Para pensar
" Um povo imbecilizado e resignado, humilde e macambúzio, fatalista e sonâmbulo, burro de carga, besta de nora, aguentando pauladas, sacos de vergonhas, feixes de misérias, sem uma rebelião, um mostrar de dentes, a energia de um coice, pois que nem já com as orelhas é capaz de sacudir as moscas; um povo em catalepsia ambulante, não se lembrando nem donde vem, nem onde está, nem para onde vai, um povo, enfim, que eu adoro, porque sofre e é bom, e guarda ainda na noite da sua inconsciência como que um lampejo misterioso da alma nacional - reflexo de astro em silêncio escuro de lagoa morta (...)
Uma burguesia, cívica e politicamente corrupta até à medula, não discriminando já o bem do mal, sem palavras, sem vergonha, sem carácter, havendo homens que, honrados (?!) na vida íntima, descambam na vida pública em pantomimeiros e sevandijas, capazes de toda a veniaga e de toda a infâmia, da mentira à falsificação, da violência ao roubo, donde provém que na política portuguesa sucedam, entre a indiferença geral, escândalos monstruosos, absolutamente inverosímeis no Limoeiro (...)
Um poder legislativo, esfregão de cozinha do executivo; este criado de quarto do moderador; e este, finalmente, tornado absoluto pela abdicação unânime do país, e exercido, ao acaso da herança pelo primeiro que sai dum ventre - como da roda duma lotaria.
A Justiça ao arbítrio da Política, torcendo-lhe a vara ao ponto de fazer dela saca-rolhas;
Dois Partidos (...), sem ideias, sem planos, sem convicções, incapazes (...) vivendo ambos do mesmo utilitarismo céptico e pervertido, análogos nas palavras, idênticos nos actos, iguais um ao outro como duas metades do mesmo zero, e não se amalgando e fundindo, apesar disso, pela razão que alguém deu no Parlamento - a de não caberem todos duma vez na mesma sala de jantar (...)"
Guerra Junqueiro, in 'Pátria', 1896
Uma querida amiga de Macau remeteu-me este excerto de Guerra Junqueiro, escrito há cento e oito anos e e eu não resisti a transcrevê-lo, pois é gritante a similitude com o que ocorre nos nossos tempos. Triste sina a nossa. Será este o nosso Fado?

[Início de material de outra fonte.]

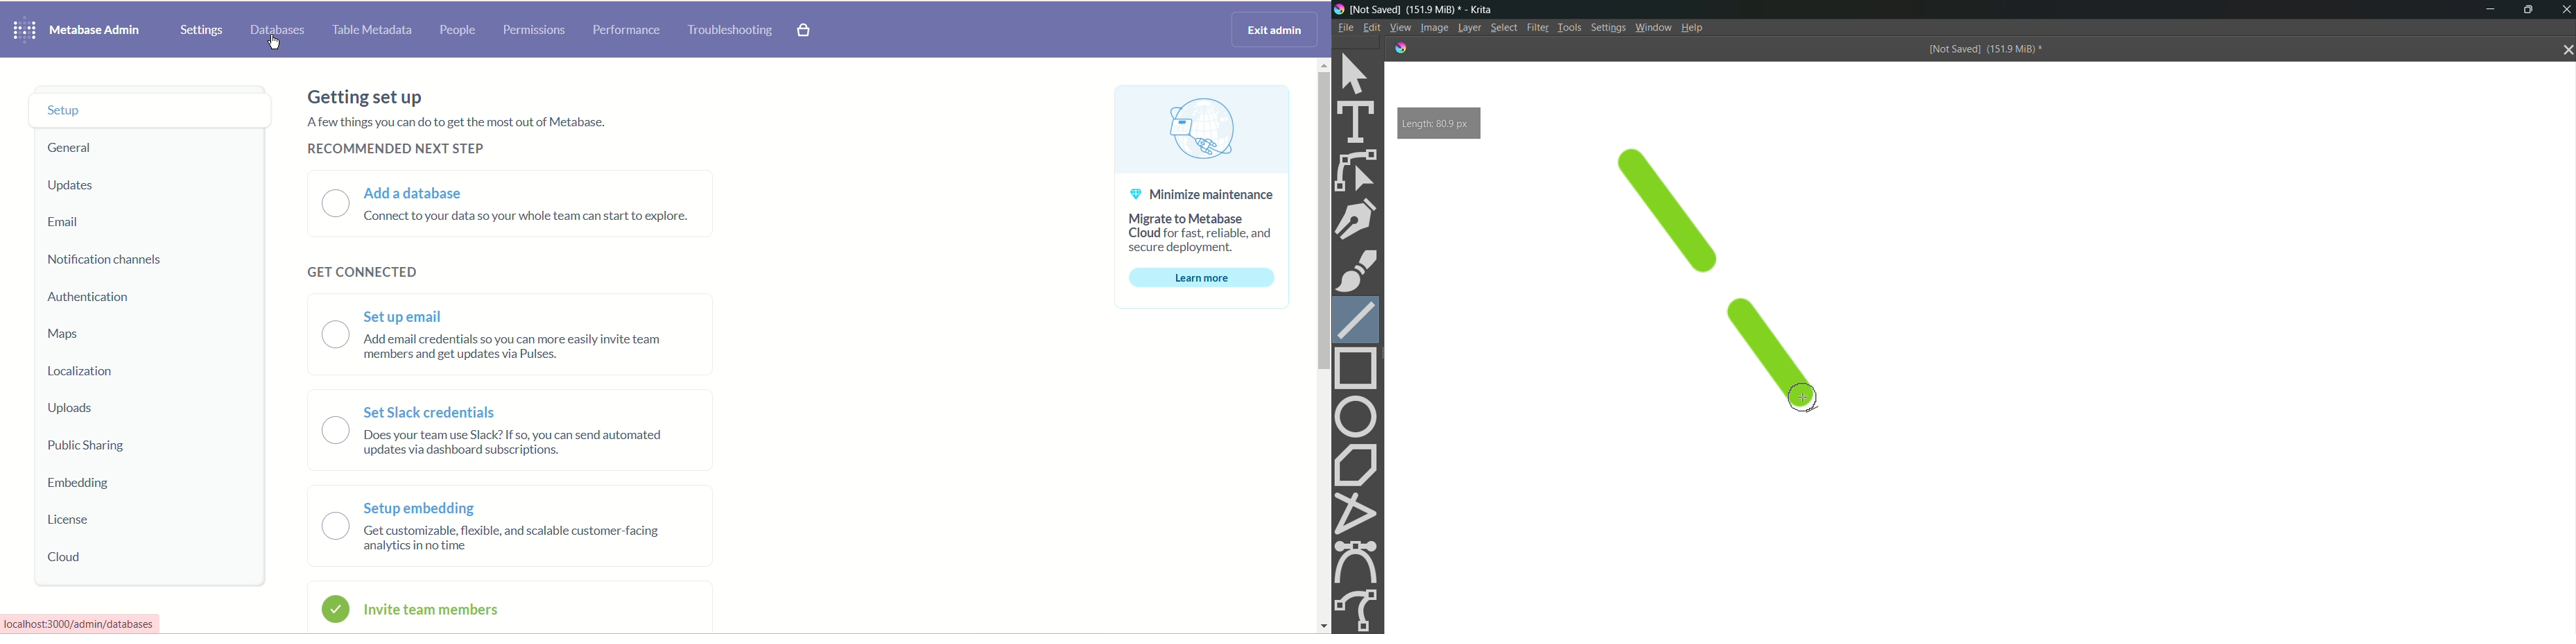  Describe the element at coordinates (2565, 50) in the screenshot. I see `close tab` at that location.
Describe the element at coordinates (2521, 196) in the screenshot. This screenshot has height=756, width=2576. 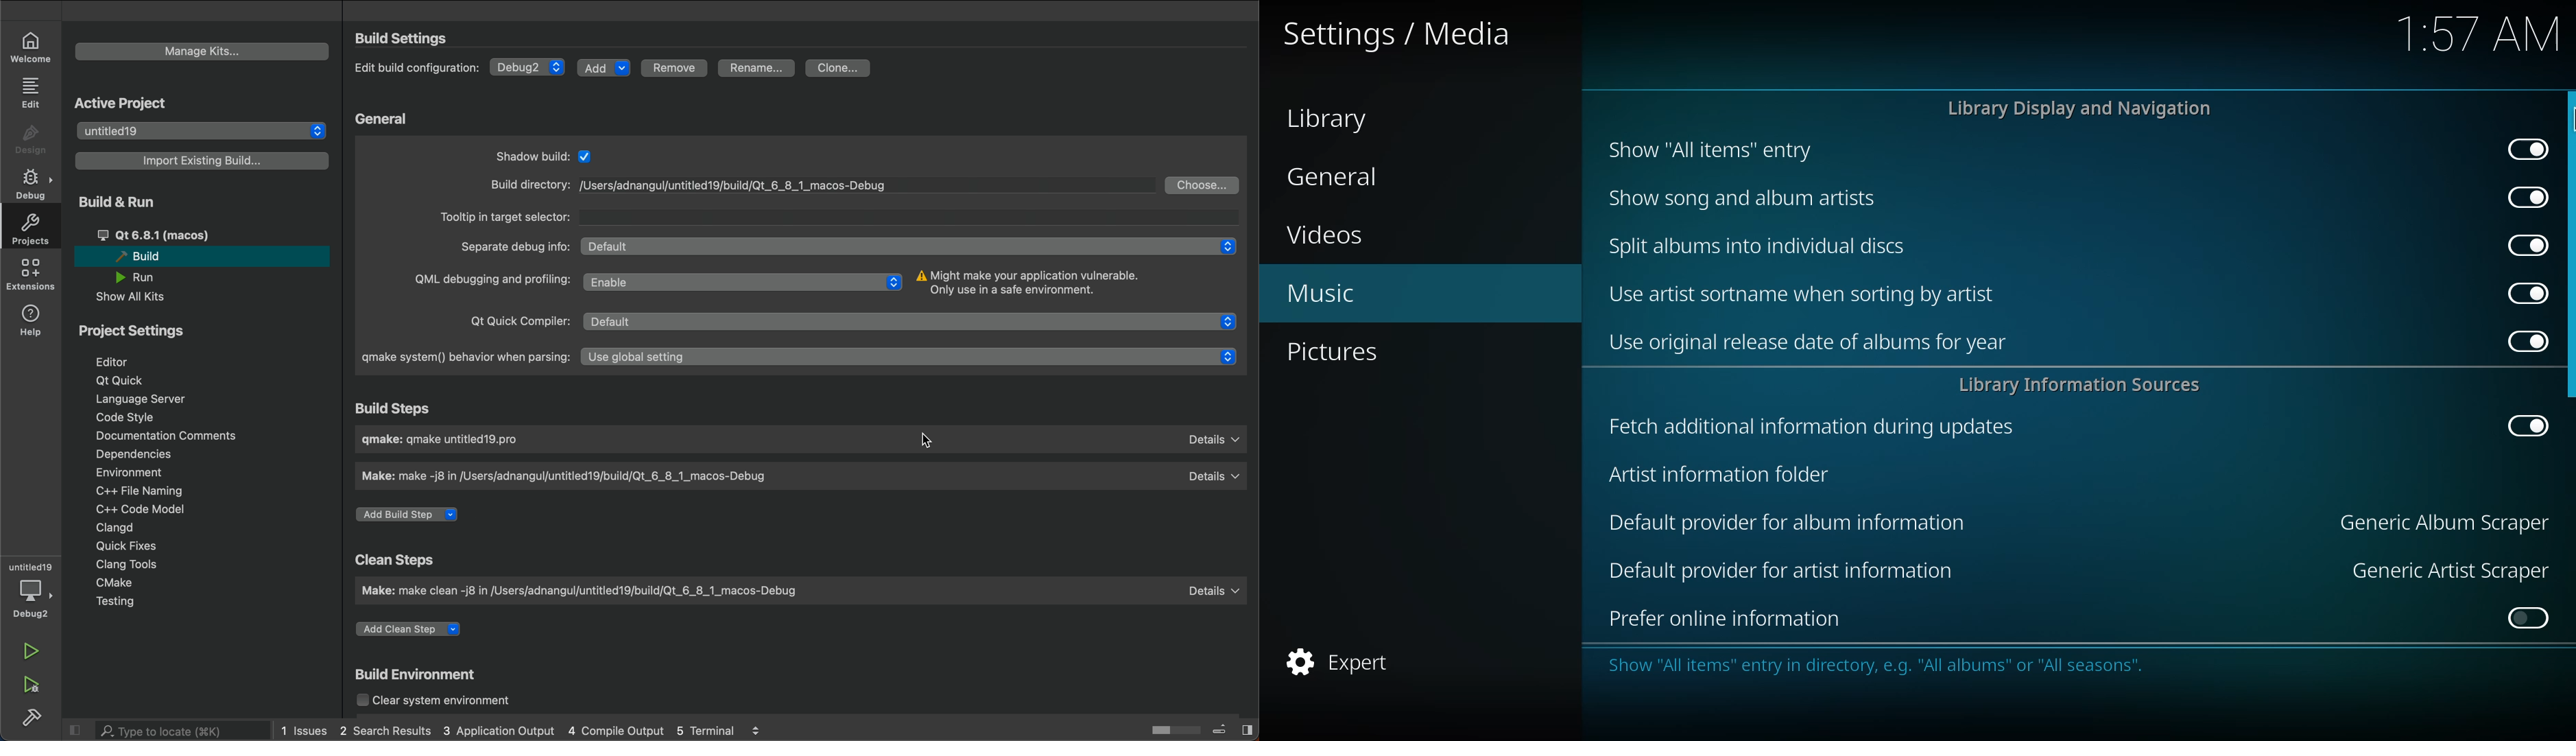
I see `enabled` at that location.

Eu que nos tempos da ditadura sonhava com um Portugal livre e democrático, capaz de superar as décadas de atraso em que nos encontrávamos;
Eu que, no fervor dos idealismos, ajudei a fundar o PPD, almejando uma social-democracia que nos ajudasse a enveredar na senda do progresso, da justiça e do bem-estar social;
Vejo, angustiado, que continuamos com as mesmas atitudes e comportamentos, com os mesmos erros e desplantes, com a mesma fanfarronice balofa e a mesma incompetência atávica que, há mais de cem anos, Junqueiro ou Ramalho, Eça , Oliveira Martins ou Antero, para não falar de tantos outros, denunciavam e fomos incapazes de melhorar.
Porca miseria! , como dizem os italianos.